## Filtering one `DataFrame` by another `DataFrame`

In [3]:
import polars as pl

In [4]:
csv_file = "data/cites_extract.csv"

In [5]:
df_CITES = pl.read_csv(csv_file)
df_CITES

Year,Importer,Exporter,Taxon,Quantity
i64,str,str,str,f64
2021,"""KR""","""DE""","""Python reticulatus""",12.0
2021,"""TR""","""DE""","""Python reticulatus""",2.0
2021,"""NZ""","""DE""","""Python bivittatus""",2.0
2021,"""TH""","""BJ""","""Python regius""",200.0
2021,"""KR""","""CZ""","""Python bivittatus""",28.0
2021,"""TW""","""DE""","""Python reticulatus""",1.0
2021,"""UA""","""DE""","""Python reticulatus""",4.0


In [6]:
iso_csv_file = "data/countries_extract.csv"

In [7]:
df_ISO = pl.read_csv(iso_csv_file)
df_ISO

alpha-2,name,region
str,str,str
"""BJ""","""Benin""","""Africa"""
"""CZ""","""Czechia""","""Europe"""
"""KR""","""Korea, Republic of""","""Asia"""
"""NZ""","""New Zealand""","""Oceania"""
"""TW""","""Taiwan, Province of China""","""Asia"""
"""TH""","""Thailand""","""Asia"""
"""TR""","""Turkey""","""Asia"""


## Keep rows with values that are present in another `DataFrame`

We keep rows that are present in another `DataFrame` with a `semi` join

In [8]:
df_CITES.join(
    df_ISO,
    how="semi",
    left_on="Importer",
    right_on="alpha-2"
)

Year,Importer,Exporter,Taxon,Quantity
i64,str,str,str,f64
2021,"""KR""","""DE""","""Python reticulatus""",12.0
2021,"""TR""","""DE""","""Python reticulatus""",2.0
2021,"""NZ""","""DE""","""Python bivittatus""",2.0
2021,"""TH""","""BJ""","""Python regius""",200.0
2021,"""KR""","""CZ""","""Python bivittatus""",28.0
2021,"""TW""","""DE""","""Python reticulatus""",1.0


A `semi` join is like an `inner join` but we do not add any columns from the right `DataFrame`

## Keep rows with values that are **not** present in another `DataFrame`

We keep rows that are not present in another `DataFrame` with an `anti` join

In [9]:
df_CITES.join(
    df_ISO,
    how="anti",
    left_on="Importer",
    right_on="alpha-2"
)

Year,Importer,Exporter,Taxon,Quantity
i64,str,str,str,f64
2021,"""UA""","""DE""","""Python reticulatus""",4.0


## Exercises

### Exercise 1

In [10]:
pl.Config.set_fmt_str_lengths(80)
csv_file = "data/titanic.csv"
df = pl.read_csv(csv_file)

Create a `DataFrame` that has the Name, Sex, Age and Survival status of **all the passengers** from the ship's manifesto

In [11]:
dfManifesto = df.select("Name", "Sex", "Age", "Survived")

dfManifesto.head(3)

Name,Sex,Age,Survived
str,str,f64,i64
"""Braund, Mr. Owen Harris""","""male""",22.0,0
"""Cumings, Mrs. John Bradley (Florence Briggs Thayer)""","""female""",38.0,1
"""Heikkinen, Miss. Laina""","""female""",26.0,1


Create another `DataFrame` that only has the Name of the passengers that survived

In [None]:
dfSurvival = df.filter(
    pl.col("Survived") == 1
).select("Name")

dfSurvival.head(3)

Name
str
"""Cumings, Mrs. John Bradley (Florence Briggs Thayer)"""
"""Heikkinen, Miss. Laina"""
"""Futrelle, Mrs. Jacques Heath (Lily May Peel)"""

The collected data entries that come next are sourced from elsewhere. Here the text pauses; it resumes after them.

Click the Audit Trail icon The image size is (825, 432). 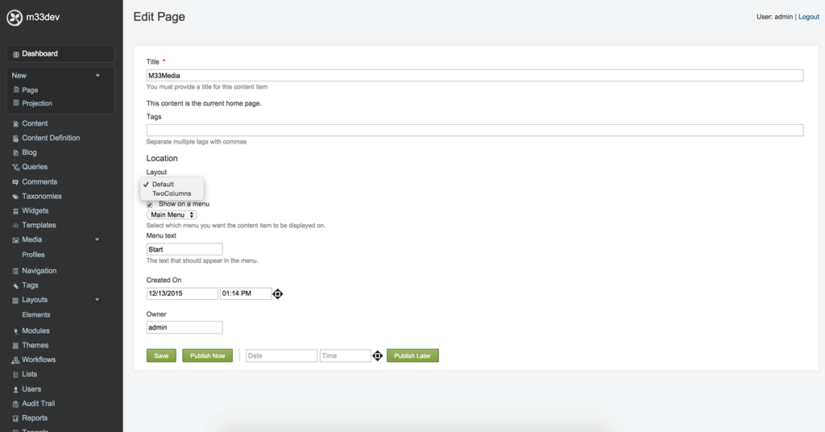(15, 404)
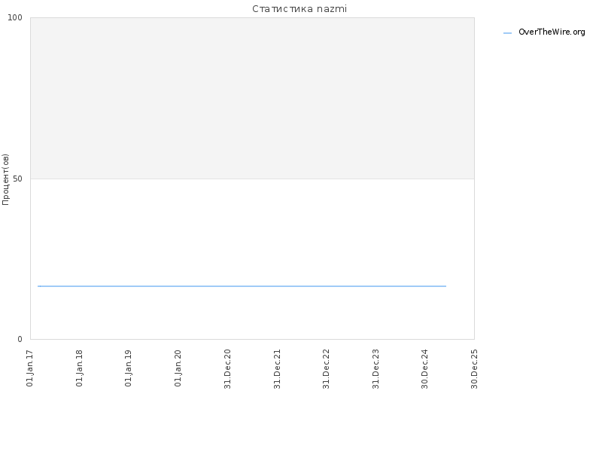Click the 01.Jan.17 x-axis date label
Image resolution: width=602 pixels, height=452 pixels.
[30, 368]
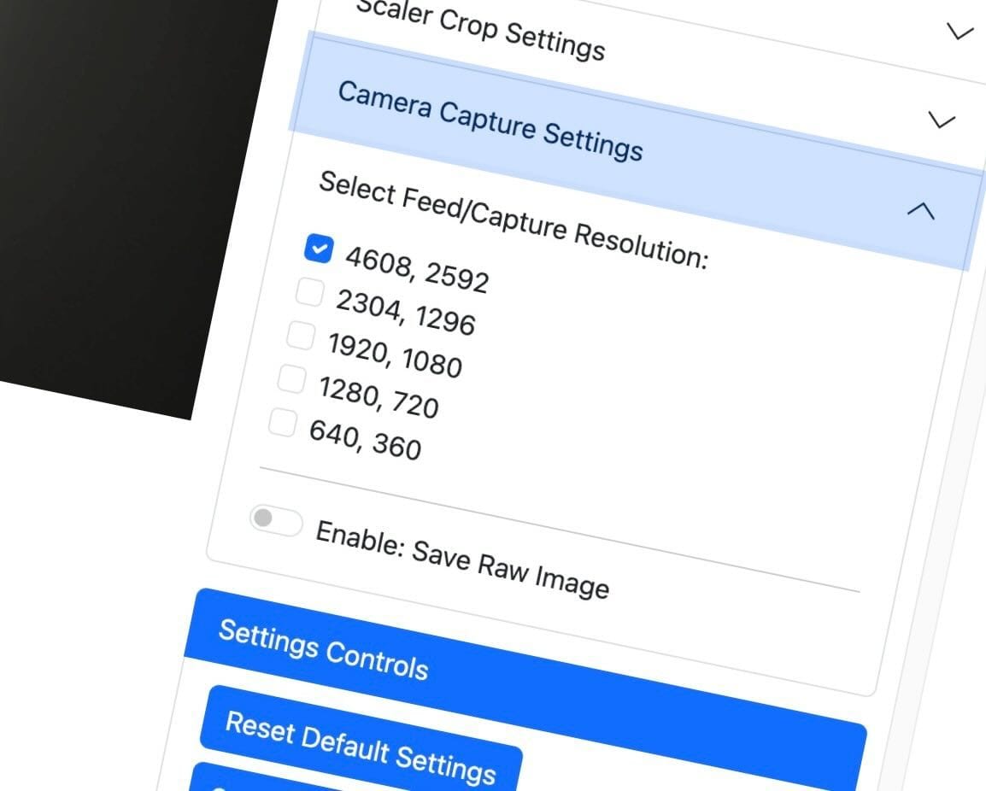Viewport: 986px width, 791px height.
Task: Select the 1920, 1080 resolution checkbox
Action: point(301,336)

Filter `dfManifesto` to create a `DataFrame` with the details of the passengers that did not survive - all values in `Survived` should be 0

In [16]:
dfManifesto.join(
    dfSurvival,
    on="Name",
    how="anti"
).head(3)

Name,Sex,Age,Survived
str,str,f64,i64
"""Braund, Mr. Owen Harris""","""male""",22.0,0
"""Allen, Mr. William Henry""","""male""",35.0,0
"""Moran, Mr. James""","""male""",,0


Filter `dfManifesto` to create a `DataFrame` with the details of the passengers that did survive - all values in `Survived` should be 1

In [18]:
dfManifesto.join(
    dfSurvival,
    on="Name",
    how="semi"
).head(3)

Name,Sex,Age,Survived
str,str,f64,i64
"""Cumings, Mrs. John Bradley (Florence Briggs Thayer)""","""female""",38.0,1
"""Heikkinen, Miss. Laina""","""female""",26.0,1
"""Futrelle, Mrs. Jacques Heath (Lily May Peel)""","""female""",35.0,1


### Exercise 2

In [19]:
import numpy as np
np.random.seed(0)

N = 1_000_000
# Cardinality is half of N
cardinality = N // 2
# Create the random array of values for the join column
stringArray = [f"id{i}" for i in np.random.randint(0,cardinality,N)]

df_left = pl.DataFrame(
    {
        "id":stringArray
    }
)
df_left.head(3)

id
str
"""id461484"""
"""id305711"""
"""id435829"""


Create the right `DataFrame` with a single row for each `id`.

In [20]:
df_right = pl.DataFrame(
    {"id" : [f"id{i}" for i in np.arange(0,cardinality // 2)]}
)
df_right.head(3)

id
str
"""id0"""
"""id1"""
"""id2"""


Filter `df_left` by `df_right` using `filter` and `is_in`

In [None]:
%%timeit -n1 -r3 

df_left.filter(
    pl.col("id").is_in(df_right["id"].implode()) # implode converts the Series to a list
)

145 ms ± 6.59 ms per loop (mean ± std. dev. of 3 runs, 1 loop each)


Filter `df_left` by `df_right` with a `semi` join

In [25]:
%%timeit -n1 -r3 

df_left.join(
    df_right,
    on="id",
    how="semi"
)

61.5 ms ± 12.8 ms per loop (mean ± std. dev. of 3 runs, 1 loop each)